___ SUPPLIED MATERIAL

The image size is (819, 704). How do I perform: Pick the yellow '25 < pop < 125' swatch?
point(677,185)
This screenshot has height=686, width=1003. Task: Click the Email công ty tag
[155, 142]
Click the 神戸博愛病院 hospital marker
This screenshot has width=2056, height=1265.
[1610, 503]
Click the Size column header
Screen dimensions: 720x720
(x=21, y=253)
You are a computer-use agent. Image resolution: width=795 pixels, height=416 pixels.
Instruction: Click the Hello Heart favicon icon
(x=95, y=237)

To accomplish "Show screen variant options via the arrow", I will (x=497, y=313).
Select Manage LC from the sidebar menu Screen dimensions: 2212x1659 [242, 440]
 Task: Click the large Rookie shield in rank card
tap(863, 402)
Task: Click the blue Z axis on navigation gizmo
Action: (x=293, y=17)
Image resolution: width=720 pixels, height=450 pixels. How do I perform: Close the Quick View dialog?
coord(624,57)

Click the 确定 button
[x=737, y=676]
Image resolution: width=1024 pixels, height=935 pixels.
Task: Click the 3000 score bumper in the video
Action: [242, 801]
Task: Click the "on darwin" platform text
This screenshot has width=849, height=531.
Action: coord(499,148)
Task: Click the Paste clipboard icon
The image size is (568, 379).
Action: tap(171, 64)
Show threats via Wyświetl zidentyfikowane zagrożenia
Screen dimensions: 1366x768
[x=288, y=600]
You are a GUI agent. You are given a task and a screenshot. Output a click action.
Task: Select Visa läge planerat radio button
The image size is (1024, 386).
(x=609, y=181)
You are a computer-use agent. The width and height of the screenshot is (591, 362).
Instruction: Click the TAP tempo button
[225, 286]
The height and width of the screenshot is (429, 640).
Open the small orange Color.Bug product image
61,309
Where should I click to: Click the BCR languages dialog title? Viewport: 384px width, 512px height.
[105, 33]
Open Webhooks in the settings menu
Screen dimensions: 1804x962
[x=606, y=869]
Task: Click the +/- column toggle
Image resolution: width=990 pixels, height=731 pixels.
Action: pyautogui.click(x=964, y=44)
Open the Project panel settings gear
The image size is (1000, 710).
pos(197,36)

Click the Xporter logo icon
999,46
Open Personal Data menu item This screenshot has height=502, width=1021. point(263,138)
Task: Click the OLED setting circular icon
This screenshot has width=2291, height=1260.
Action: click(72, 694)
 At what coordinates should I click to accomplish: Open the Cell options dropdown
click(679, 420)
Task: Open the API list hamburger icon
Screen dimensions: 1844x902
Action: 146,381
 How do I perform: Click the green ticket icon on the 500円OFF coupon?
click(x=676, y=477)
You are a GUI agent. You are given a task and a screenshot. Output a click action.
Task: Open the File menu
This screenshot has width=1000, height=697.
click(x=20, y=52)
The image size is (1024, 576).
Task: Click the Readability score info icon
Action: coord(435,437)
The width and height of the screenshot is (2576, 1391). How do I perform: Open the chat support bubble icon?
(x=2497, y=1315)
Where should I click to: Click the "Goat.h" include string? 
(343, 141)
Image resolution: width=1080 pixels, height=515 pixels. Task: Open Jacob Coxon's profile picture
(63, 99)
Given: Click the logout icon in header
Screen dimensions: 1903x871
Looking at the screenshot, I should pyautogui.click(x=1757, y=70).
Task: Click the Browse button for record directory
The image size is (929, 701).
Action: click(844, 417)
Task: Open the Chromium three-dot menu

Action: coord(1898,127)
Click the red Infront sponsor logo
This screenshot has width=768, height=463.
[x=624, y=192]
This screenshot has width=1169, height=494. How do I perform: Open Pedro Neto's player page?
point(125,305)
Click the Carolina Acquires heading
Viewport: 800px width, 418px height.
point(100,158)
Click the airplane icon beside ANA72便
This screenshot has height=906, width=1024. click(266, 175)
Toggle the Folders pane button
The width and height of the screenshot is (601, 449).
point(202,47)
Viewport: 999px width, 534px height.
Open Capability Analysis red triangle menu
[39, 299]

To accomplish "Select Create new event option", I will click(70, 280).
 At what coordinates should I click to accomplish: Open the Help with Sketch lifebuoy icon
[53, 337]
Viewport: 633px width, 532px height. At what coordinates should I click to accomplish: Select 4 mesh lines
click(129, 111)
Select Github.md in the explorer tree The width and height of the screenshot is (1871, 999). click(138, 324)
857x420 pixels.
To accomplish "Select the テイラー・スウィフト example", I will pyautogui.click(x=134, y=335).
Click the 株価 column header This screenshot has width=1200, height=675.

______

_WHAT IS NEEDED_
Please identify each line in the data above that contains the string "resolution" and copy every such line in full.

_RESPONSE TO THE EXERCISE_
You are a computer-use agent. Image resolution: width=795 pixels, height=416 pixels.
Image resolution: width=720 pixels, height=450 pixels. How do I perform: Close the Quick View dialog?
Image resolution: width=1024 pixels, height=935 pixels.
Image resolution: width=990 pixels, height=731 pixels.
Image resolution: width=1080 pixels, height=515 pixels. Task: Open Jacob Coxon's profile picture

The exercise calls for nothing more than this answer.